General Motors saw a decline of 7.1 percent in first quarter sales. Of GM's brands, Buick took the bulk of the decline with sales falling 34.7 percent this past quarter. Pickups lessened the blow for GM, with the GMC Sierra and Chevy Silverado seeing quarterly sales increases across the heavy and light duty lineups.
Hyundai reported a year-over-year decline of 43 percent for the month of March, while the company's quarterly sales declined by 11 percent. With the exception of models that are new for this year, such as the Venue, only the Ioniq saw a quarter-over-quarter increase in sales.
"It goes without saying that the entire world is facing a tremendous challenge that is having a significant impact on business and our normal way of life," Randy Parker, head of sales for Hyundai Motor America, said in a statement. "We know tough days are ahead but we're doing all we can to position the company to survive this and return to the growth trajectory we've been on."
In the first quarter of 2020, Nissan--including Infiniti--saw a sales decline of 29.6 percent. Infiniti saw sales drop across the board with the exception of the QX50, while Nissan had sales increases for the Kicks, Murano, and Pathfinder. Nonetheless, Nissan's popular Rogue took a hit of 36.3 percent this past quarter.
Mazda saw a sales decline of 41.8 percent while quarterly sales fell 4.5 percent. The Miata and CX-9 were the only models to see sales rise on a quarterly basis; all of them fell in March, some nearly 70 percent. Mitsubishi's sales fell by 52 percent in March and 15.5 percent in the first quarter. Porsche saw a sales decline of 20.2 percent in the first quarter.

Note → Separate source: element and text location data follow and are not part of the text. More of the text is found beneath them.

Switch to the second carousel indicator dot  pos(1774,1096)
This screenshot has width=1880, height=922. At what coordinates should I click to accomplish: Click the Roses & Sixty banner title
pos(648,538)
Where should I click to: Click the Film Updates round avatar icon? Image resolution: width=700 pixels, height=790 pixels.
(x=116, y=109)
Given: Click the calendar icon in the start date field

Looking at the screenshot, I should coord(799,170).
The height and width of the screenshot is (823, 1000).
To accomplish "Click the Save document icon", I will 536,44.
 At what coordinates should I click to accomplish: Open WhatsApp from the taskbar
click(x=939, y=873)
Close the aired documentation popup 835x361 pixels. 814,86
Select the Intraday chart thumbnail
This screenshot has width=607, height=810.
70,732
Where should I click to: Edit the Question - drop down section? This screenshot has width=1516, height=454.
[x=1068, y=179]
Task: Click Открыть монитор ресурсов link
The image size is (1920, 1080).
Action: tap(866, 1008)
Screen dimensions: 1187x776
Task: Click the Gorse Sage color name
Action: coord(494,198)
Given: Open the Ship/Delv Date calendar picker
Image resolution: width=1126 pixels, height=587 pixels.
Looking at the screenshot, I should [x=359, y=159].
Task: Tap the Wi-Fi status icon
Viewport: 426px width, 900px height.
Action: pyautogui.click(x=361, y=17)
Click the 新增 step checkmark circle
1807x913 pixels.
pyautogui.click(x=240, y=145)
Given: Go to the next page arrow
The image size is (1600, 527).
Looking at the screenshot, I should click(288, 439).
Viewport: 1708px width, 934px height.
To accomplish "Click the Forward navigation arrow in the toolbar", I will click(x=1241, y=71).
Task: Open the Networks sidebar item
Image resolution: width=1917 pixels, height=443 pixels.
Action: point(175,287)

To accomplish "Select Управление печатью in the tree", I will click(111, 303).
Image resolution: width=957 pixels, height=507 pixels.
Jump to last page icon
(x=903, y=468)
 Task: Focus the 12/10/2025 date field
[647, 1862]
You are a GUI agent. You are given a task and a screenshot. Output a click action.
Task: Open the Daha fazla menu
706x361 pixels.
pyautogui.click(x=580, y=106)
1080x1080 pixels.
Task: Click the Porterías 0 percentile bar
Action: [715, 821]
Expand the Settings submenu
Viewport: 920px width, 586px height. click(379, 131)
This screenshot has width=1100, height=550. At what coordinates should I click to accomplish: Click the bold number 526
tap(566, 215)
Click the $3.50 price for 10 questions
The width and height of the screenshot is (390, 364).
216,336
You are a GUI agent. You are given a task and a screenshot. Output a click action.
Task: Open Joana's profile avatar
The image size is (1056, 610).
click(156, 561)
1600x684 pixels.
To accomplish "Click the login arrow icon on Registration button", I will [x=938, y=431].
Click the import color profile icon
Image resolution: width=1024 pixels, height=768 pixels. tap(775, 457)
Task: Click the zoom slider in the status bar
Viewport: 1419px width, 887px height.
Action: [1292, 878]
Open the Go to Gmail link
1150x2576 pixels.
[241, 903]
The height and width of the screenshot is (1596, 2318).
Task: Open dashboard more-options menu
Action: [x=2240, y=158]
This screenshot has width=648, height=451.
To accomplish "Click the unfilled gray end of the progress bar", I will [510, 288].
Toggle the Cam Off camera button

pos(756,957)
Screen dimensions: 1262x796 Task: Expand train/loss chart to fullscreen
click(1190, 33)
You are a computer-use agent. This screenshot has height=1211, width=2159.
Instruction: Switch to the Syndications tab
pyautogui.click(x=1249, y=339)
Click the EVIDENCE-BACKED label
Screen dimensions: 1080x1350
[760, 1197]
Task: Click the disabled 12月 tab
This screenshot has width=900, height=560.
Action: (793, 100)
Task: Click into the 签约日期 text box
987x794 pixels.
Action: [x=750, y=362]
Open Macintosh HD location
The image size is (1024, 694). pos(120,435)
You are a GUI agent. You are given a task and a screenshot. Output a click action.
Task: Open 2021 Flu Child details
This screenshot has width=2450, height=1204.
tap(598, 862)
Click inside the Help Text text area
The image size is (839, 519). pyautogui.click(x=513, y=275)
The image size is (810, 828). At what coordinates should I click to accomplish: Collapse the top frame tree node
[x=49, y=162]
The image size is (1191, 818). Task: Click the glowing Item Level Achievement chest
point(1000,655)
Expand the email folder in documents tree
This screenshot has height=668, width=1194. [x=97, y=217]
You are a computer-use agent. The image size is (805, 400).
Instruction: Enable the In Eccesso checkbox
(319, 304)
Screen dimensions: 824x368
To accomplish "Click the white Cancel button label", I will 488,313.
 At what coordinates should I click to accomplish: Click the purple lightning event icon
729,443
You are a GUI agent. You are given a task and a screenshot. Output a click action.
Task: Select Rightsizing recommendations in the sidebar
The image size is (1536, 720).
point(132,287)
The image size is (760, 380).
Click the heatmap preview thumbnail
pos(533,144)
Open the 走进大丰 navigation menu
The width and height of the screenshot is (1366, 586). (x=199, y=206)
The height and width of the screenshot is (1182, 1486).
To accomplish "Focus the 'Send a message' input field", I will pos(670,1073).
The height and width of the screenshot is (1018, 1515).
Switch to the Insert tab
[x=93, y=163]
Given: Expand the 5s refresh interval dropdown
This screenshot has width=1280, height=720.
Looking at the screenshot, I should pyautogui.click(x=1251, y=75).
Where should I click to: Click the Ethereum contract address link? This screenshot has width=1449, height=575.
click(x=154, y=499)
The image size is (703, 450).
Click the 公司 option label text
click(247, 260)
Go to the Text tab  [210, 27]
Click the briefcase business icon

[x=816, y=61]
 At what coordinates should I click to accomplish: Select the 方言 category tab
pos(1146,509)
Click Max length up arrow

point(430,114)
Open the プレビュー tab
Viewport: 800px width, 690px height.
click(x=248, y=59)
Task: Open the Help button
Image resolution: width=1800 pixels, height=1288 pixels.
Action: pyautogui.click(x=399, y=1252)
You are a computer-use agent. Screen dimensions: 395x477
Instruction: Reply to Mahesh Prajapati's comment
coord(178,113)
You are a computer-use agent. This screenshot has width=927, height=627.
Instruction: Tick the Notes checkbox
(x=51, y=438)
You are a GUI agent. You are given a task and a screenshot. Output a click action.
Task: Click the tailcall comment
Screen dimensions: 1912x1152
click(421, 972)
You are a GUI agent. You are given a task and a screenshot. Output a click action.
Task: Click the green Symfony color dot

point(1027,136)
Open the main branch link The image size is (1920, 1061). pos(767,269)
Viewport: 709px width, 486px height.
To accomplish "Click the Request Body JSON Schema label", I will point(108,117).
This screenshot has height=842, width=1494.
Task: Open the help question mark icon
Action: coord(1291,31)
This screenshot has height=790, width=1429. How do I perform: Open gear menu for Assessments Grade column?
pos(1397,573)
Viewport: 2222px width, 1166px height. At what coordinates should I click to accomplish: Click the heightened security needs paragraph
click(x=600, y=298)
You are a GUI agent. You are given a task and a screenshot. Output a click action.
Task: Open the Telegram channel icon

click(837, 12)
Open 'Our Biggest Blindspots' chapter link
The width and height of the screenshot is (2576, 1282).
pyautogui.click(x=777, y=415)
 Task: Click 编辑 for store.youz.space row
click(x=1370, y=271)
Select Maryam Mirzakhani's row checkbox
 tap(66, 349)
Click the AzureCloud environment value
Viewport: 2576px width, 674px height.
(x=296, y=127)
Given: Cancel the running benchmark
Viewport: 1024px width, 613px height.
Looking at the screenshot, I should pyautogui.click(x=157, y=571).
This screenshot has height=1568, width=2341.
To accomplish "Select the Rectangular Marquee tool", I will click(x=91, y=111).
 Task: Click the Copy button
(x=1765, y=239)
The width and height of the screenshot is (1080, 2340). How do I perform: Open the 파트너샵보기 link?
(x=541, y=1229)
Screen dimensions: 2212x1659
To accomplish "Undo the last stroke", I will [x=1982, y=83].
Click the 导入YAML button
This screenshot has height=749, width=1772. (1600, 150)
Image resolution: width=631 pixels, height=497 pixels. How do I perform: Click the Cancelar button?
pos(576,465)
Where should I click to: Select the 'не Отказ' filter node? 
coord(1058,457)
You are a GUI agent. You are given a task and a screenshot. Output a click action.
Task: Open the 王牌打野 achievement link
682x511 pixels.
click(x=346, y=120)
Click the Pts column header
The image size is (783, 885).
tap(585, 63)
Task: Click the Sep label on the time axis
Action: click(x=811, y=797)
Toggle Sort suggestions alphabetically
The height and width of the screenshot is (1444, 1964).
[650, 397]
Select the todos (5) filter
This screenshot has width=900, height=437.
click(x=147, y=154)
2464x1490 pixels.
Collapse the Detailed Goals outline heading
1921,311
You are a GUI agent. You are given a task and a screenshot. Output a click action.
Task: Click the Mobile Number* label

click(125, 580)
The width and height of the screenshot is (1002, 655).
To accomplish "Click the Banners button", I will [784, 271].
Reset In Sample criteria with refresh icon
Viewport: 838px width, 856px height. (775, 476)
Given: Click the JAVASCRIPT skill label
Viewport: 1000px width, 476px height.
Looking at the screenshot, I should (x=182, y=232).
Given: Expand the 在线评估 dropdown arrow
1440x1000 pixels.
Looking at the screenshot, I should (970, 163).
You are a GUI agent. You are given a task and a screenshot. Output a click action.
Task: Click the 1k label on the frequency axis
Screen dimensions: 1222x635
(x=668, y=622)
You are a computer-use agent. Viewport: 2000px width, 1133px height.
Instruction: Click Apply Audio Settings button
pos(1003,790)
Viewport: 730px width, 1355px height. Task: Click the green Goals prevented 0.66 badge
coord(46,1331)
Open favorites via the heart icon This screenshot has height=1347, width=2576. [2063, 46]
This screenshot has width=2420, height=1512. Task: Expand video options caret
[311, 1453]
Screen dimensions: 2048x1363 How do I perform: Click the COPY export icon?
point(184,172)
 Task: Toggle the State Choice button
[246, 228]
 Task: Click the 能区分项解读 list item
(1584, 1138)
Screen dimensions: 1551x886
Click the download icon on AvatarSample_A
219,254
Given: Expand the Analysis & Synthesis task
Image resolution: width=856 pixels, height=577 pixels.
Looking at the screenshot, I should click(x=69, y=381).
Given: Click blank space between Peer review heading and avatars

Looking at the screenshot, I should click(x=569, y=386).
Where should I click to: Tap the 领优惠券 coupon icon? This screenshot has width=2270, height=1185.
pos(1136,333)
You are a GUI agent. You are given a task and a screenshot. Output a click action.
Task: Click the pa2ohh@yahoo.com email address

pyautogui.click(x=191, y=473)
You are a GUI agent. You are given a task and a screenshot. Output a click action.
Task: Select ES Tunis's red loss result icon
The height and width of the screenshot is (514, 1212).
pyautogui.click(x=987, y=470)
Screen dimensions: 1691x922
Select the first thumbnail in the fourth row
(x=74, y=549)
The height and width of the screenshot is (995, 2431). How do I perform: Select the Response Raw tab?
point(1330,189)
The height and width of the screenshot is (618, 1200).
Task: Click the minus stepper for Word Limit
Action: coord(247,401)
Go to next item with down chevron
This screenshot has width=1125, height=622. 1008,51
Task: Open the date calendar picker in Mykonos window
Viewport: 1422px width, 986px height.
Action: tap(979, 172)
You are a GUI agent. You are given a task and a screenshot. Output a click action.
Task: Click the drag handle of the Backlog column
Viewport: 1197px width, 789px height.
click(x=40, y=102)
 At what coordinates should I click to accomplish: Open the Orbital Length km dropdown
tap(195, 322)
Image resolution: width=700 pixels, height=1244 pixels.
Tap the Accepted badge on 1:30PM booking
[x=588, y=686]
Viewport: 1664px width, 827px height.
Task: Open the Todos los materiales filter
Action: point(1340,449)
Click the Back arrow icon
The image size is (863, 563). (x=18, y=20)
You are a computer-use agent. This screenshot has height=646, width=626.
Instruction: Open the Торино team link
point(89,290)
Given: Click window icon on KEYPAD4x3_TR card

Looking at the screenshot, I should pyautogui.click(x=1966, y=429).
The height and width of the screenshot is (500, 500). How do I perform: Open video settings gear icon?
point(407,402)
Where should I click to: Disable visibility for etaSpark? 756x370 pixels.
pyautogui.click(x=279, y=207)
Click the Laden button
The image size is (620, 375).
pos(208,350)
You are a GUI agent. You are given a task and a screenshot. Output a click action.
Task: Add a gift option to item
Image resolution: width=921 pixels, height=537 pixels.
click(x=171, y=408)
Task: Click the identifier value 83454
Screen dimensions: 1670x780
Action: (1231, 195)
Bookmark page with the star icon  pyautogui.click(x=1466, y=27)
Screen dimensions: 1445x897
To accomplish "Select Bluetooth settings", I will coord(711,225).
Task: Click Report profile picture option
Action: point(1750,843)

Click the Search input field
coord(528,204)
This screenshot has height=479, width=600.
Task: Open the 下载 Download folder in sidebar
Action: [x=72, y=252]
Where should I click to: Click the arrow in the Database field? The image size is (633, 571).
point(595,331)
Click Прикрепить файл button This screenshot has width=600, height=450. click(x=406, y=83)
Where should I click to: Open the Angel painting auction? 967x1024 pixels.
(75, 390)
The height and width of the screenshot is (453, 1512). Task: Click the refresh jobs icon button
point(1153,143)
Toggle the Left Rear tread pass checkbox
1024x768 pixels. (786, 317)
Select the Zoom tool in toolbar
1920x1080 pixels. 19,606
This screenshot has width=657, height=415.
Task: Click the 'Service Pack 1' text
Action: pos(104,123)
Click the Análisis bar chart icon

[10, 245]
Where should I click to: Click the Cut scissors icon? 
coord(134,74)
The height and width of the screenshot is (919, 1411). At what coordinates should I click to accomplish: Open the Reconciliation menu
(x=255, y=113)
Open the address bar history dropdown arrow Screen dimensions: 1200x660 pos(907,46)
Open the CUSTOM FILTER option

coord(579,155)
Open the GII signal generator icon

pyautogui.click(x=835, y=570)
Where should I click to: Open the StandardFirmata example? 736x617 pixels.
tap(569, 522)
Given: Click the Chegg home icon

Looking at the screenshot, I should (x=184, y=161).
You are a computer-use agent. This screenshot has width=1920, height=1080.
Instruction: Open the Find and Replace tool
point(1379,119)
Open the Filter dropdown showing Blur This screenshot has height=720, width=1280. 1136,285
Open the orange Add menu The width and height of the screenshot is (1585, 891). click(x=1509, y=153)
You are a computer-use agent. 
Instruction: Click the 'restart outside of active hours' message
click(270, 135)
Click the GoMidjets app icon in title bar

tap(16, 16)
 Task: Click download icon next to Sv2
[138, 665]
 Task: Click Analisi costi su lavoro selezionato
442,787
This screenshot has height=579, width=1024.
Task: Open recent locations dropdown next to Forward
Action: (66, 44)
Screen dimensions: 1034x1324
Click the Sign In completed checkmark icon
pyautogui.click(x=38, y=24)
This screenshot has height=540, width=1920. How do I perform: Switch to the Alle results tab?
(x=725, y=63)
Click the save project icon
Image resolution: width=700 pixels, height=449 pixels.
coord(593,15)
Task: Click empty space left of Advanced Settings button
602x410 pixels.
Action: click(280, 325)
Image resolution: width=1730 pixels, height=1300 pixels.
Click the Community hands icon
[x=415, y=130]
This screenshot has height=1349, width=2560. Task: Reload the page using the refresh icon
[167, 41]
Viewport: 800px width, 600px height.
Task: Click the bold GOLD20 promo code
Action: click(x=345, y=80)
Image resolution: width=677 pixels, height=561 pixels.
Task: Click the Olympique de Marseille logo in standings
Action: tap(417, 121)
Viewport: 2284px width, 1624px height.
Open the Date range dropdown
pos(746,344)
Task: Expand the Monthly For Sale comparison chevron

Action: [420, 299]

Nonetheless, with the first two months of this year being largely unaffected by COVID-19, it is expected that those who report on a quarterly basis will see a smaller decline in sales versus those that report March sales.
In a Bloomberg survey, analysts estimated that, on average, sales from the first quarter of last year compared to this past quarter would drop 6.2 percent for GM, 16.1 percent for Ford, and 9.9 percent for FCA. Ford is yet to report. Sales for the year in the U.S. are expected to see steep drops. Instead of the projected 16.5 million to 17.0 million in annual sales for 2020, analysts are now forecasting anywhere between 11.2 million and 16.0 million.
It's not just stay-at-home orders keeping people from showrooms. Indicators show that buyer confidence has fallen the most since 2008. Additionally, unemployment claims for the week ending March 21 were the highest ever, at 3.3 million. For the week ending March 14, claims were 282,000.
To cushion COVID-19's blow, some automakers have offered incentives not seen since the 2008 recession. Both FCA and GM are now offering zero-interest 84-month loans for borrowers with a top-tier credit history and Hyundai/Genesis will cover six months of payments for buyers who lose their jobs due to COVID-19.
Along with sales slowing, U.S. production has nearly come to a complete stop across the country. Many automakers had originally planned on suspending production for just a week or two, but those such as Ford and GM have extended the stoppages indefinitely, as the threat of COVID-19 spreading among factory employees remains high.
More than 3,900 people have died of coronavirus in the U.S., and as of Wednesday morning, nearly 190,000 people across the country had tested positive for it, according to the New York Times.